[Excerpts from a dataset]
<<<<

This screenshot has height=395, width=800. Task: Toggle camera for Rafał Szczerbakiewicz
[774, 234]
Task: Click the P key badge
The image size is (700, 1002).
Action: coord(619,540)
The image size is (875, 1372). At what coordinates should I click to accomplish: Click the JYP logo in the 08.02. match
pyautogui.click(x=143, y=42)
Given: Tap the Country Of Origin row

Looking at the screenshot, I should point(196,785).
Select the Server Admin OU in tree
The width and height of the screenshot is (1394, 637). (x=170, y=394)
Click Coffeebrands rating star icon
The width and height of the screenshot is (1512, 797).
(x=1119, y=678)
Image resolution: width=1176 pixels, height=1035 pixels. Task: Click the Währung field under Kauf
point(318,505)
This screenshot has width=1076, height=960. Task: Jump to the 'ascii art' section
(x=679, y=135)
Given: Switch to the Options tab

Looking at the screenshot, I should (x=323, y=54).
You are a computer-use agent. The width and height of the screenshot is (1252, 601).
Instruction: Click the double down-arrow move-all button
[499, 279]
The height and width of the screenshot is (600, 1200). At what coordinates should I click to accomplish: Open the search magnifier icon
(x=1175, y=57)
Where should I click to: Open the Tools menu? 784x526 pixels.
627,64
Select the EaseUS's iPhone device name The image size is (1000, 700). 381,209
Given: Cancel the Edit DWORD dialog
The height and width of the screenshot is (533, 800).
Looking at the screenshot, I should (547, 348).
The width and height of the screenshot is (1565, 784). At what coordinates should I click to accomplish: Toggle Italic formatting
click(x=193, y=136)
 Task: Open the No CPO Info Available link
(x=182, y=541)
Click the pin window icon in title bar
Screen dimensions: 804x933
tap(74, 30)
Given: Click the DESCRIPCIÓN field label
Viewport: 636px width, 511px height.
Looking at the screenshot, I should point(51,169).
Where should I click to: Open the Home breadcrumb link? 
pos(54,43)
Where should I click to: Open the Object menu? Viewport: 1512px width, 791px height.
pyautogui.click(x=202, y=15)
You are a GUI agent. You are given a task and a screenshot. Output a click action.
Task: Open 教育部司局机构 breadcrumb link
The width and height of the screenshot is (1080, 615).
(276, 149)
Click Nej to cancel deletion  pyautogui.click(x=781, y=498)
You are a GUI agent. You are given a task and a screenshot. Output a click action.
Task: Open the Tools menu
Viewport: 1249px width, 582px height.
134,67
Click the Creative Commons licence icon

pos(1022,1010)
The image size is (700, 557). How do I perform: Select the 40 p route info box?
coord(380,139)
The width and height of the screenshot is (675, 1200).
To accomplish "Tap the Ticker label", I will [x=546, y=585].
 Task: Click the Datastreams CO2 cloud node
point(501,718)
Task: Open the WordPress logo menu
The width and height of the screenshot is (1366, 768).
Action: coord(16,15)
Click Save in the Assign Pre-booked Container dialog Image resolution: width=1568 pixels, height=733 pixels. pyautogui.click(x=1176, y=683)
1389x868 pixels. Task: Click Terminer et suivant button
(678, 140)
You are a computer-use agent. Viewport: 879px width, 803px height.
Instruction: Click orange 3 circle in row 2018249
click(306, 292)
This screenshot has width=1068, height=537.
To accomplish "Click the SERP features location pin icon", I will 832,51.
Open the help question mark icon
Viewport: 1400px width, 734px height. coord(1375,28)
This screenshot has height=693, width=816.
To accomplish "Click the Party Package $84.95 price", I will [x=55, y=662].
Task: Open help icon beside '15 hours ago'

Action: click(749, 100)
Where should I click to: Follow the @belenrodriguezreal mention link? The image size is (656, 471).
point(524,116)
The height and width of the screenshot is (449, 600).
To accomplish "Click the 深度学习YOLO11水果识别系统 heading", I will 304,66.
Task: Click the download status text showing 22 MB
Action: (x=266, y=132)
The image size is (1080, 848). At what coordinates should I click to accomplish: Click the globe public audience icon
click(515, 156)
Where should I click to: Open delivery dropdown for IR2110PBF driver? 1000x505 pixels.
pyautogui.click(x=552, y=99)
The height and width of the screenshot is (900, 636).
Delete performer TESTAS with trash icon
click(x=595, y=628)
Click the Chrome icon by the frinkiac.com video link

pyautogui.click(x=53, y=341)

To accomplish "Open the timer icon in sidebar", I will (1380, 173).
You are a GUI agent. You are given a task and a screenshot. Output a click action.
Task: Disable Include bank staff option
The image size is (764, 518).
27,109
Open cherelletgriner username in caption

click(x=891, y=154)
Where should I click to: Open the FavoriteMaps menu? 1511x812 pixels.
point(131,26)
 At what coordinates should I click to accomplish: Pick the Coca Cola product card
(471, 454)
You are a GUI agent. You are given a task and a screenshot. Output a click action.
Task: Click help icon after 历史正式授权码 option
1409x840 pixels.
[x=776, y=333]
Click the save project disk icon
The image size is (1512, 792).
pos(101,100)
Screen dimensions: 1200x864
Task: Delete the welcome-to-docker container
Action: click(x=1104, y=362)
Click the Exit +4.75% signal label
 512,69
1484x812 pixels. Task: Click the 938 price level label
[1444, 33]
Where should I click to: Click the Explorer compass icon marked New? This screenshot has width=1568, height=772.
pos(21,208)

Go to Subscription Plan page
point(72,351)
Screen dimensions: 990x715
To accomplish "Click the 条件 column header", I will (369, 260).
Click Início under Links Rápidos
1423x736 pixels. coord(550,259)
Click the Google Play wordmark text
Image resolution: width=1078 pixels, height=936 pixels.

>>>>

(Task goal) Above are the records; reproduce all of them exactly.

(Result of this task)
This screenshot has height=395, width=800. Task: Toggle camera for Rafał Szczerbakiewicz
[774, 234]
Task: Click the P key badge
The image size is (700, 1002).
Action: coord(619,540)
The image size is (875, 1372). At what coordinates should I click to accomplish: Click the JYP logo in the 08.02. match
pyautogui.click(x=143, y=42)
Given: Tap the Country Of Origin row

Looking at the screenshot, I should point(196,785).
Select the Server Admin OU in tree
The width and height of the screenshot is (1394, 637). (x=170, y=394)
Click Coffeebrands rating star icon
The width and height of the screenshot is (1512, 797).
(x=1119, y=678)
Image resolution: width=1176 pixels, height=1035 pixels. Task: Click the Währung field under Kauf
point(318,505)
This screenshot has width=1076, height=960. Task: Jump to the 'ascii art' section
(x=679, y=135)
Given: Switch to the Options tab

Looking at the screenshot, I should (x=323, y=54).
You are a computer-use agent. The width and height of the screenshot is (1252, 601).
Instruction: Click the double down-arrow move-all button
[499, 279]
The height and width of the screenshot is (600, 1200). At what coordinates should I click to accomplish: Open the search magnifier icon
(x=1175, y=57)
Where should I click to: Open the Tools menu? 784x526 pixels.
627,64
Select the EaseUS's iPhone device name The image size is (1000, 700). 381,209
Given: Cancel the Edit DWORD dialog
The height and width of the screenshot is (533, 800).
Looking at the screenshot, I should (547, 348).
The width and height of the screenshot is (1565, 784). At what coordinates should I click to accomplish: Toggle Italic formatting
click(x=193, y=136)
 Task: Open the No CPO Info Available link
(x=182, y=541)
Click the pin window icon in title bar
Screen dimensions: 804x933
tap(74, 30)
Given: Click the DESCRIPCIÓN field label
Viewport: 636px width, 511px height.
Looking at the screenshot, I should point(51,169).
Where should I click to: Open the Home breadcrumb link? 
pos(54,43)
Where should I click to: Open the Object menu? Viewport: 1512px width, 791px height.
pyautogui.click(x=202, y=15)
You are a GUI agent. You are given a task and a screenshot. Output a click action.
Task: Open 教育部司局机构 breadcrumb link
The width and height of the screenshot is (1080, 615).
(276, 149)
Click Nej to cancel deletion  pyautogui.click(x=781, y=498)
You are a GUI agent. You are given a task and a screenshot. Output a click action.
Task: Open the Tools menu
Viewport: 1249px width, 582px height.
134,67
Click the Creative Commons licence icon

pos(1022,1010)
The image size is (700, 557). How do I perform: Select the 40 p route info box?
coord(380,139)
The width and height of the screenshot is (675, 1200).
To accomplish "Tap the Ticker label", I will [x=546, y=585].
 Task: Click the Datastreams CO2 cloud node
point(501,718)
Task: Open the WordPress logo menu
The width and height of the screenshot is (1366, 768).
Action: coord(16,15)
Click Save in the Assign Pre-booked Container dialog Image resolution: width=1568 pixels, height=733 pixels. pyautogui.click(x=1176, y=683)
1389x868 pixels. Task: Click Terminer et suivant button
(678, 140)
You are a computer-use agent. Viewport: 879px width, 803px height.
Instruction: Click orange 3 circle in row 2018249
click(306, 292)
This screenshot has width=1068, height=537.
To accomplish "Click the SERP features location pin icon", I will 832,51.
Open the help question mark icon
Viewport: 1400px width, 734px height. coord(1375,28)
This screenshot has height=693, width=816.
To accomplish "Click the Party Package $84.95 price", I will [x=55, y=662].
Task: Open help icon beside '15 hours ago'

Action: click(749, 100)
Where should I click to: Follow the @belenrodriguezreal mention link? The image size is (656, 471).
point(524,116)
The height and width of the screenshot is (449, 600).
To accomplish "Click the 深度学习YOLO11水果识别系统 heading", I will 304,66.
Task: Click the download status text showing 22 MB
Action: (x=266, y=132)
The image size is (1080, 848). At what coordinates should I click to accomplish: Click the globe public audience icon
click(515, 156)
Where should I click to: Open delivery dropdown for IR2110PBF driver? 1000x505 pixels.
pyautogui.click(x=552, y=99)
The height and width of the screenshot is (900, 636).
Delete performer TESTAS with trash icon
click(x=595, y=628)
Click the Chrome icon by the frinkiac.com video link

pyautogui.click(x=53, y=341)

To accomplish "Open the timer icon in sidebar", I will (1380, 173).
You are a GUI agent. You are given a task and a screenshot. Output a click action.
Task: Disable Include bank staff option
The image size is (764, 518).
27,109
Open cherelletgriner username in caption

click(x=891, y=154)
Where should I click to: Open the FavoriteMaps menu? 1511x812 pixels.
point(131,26)
 At what coordinates should I click to accomplish: Pick the Coca Cola product card
(471, 454)
You are a GUI agent. You are given a task and a screenshot. Output a click action.
Task: Click help icon after 历史正式授权码 option
1409x840 pixels.
[x=776, y=333]
Click the save project disk icon
The image size is (1512, 792).
pos(101,100)
Screen dimensions: 1200x864
Task: Delete the welcome-to-docker container
Action: click(x=1104, y=362)
Click the Exit +4.75% signal label
 512,69
1484x812 pixels. Task: Click the 938 price level label
[1444, 33]
Where should I click to: Click the Explorer compass icon marked New? This screenshot has width=1568, height=772.
pos(21,208)

Go to Subscription Plan page
point(72,351)
Screen dimensions: 990x715
To accomplish "Click the 条件 column header", I will (369, 260).
Click Início under Links Rápidos
1423x736 pixels. coord(550,259)
Click the Google Play wordmark text
Image resolution: width=1078 pixels, height=936 pixels.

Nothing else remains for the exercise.